- What was different about driving the Nimbus compared to other semi-displacement boats was the virtually linear performance delivery.
- The wide scope of its appeal, encompassing both yachtsmen and motor boaters, underlines this boat’s versatility …
- These boats are beautifully built and strongly constructed.
Greg Copp celebrates the practicality and attention to detail that are so typical of Scandinavian boatbuilders as he highlights the many qualities of these Nimbus craft …
At a time when Sunseeker were building rakish planing boats by the dozen, and Aquastar were starting to make a name for tough, traditional semi-displacement boats, a then relatively unknown Swedish yard was slipping in between. Nimbus sat on both sides of the fence by building great planing boats and equally capable semi-displacement craft. What was even more confusing was that their semi-displacement boats from the waterline up looked like planing boats.
In 1993, Nimbus launched what they were to call the 37 Trawler, a boat that in several forms would remain in production until 2008, with a run of 175 models made. It was not really a trawler yacht in the form we think of today, but its unconventional and innovative layout worked a treat.

Information given:
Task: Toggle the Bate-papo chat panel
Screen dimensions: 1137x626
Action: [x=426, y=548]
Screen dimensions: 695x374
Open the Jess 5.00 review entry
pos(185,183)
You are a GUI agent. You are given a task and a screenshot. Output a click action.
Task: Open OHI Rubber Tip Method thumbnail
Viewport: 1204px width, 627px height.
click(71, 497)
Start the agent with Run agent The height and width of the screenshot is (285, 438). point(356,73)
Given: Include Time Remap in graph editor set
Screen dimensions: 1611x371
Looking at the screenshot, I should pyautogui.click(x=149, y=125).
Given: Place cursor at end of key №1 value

---

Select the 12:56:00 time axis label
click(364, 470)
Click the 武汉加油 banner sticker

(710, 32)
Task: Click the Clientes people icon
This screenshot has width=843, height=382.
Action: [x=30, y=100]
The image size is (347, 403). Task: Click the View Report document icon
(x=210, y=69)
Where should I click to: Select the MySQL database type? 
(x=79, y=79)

--

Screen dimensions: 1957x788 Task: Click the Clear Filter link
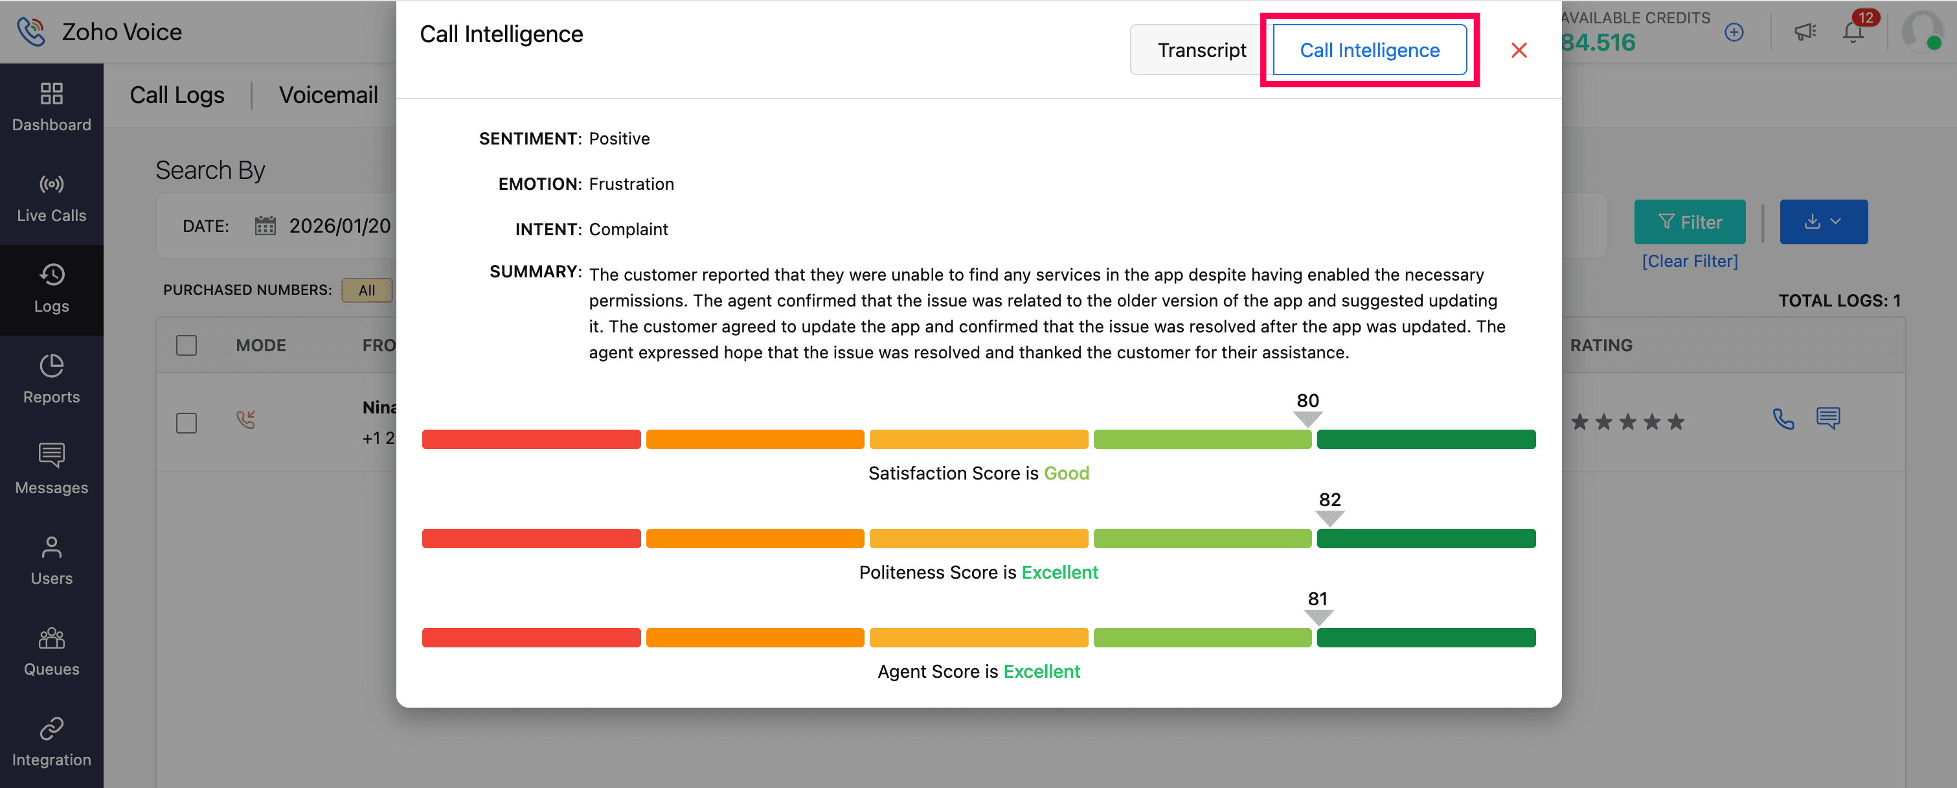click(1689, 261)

Task requirements:
1 - In the Nimbus boat text, rewrite the part that opens with the words containing "- The wide scope" and closes with "like planing boats.", substituting "Nordic" for "Scandinavian".
2 - According to the Nimbus boat text, why was the Swedish yard's approach even more confusing? Answer in one to three sentences.

Results for each task:
1 -
- The wide scope of its appeal, encompassing both yachtsmen and motor boaters, underlines this boat’s versatility …
- These boats are beautifully built and strongly constructed.
Greg Copp celebrates the practicality and attention to detail that are so typical of Nordic boatbuilders as he highlights the many qualities of these Nimbus craft …
At a time when Sunseeker were building rakish planing boats by the dozen, and Aquastar were starting to make a name for tough, traditional semi-displacement boats, a then relatively unknown Swedish yard was slipping in between. Nimbus sat on both sides of the fence by building great planing boats and equally capable semi-displacement craft. What was even more confusing was that their semi-displacement boats from the waterline up looked like planing boats.

2 - Nimbus built both planing boats and semi-displacement craft, and from the waterline up its semi-displacement boats looked like planing boats.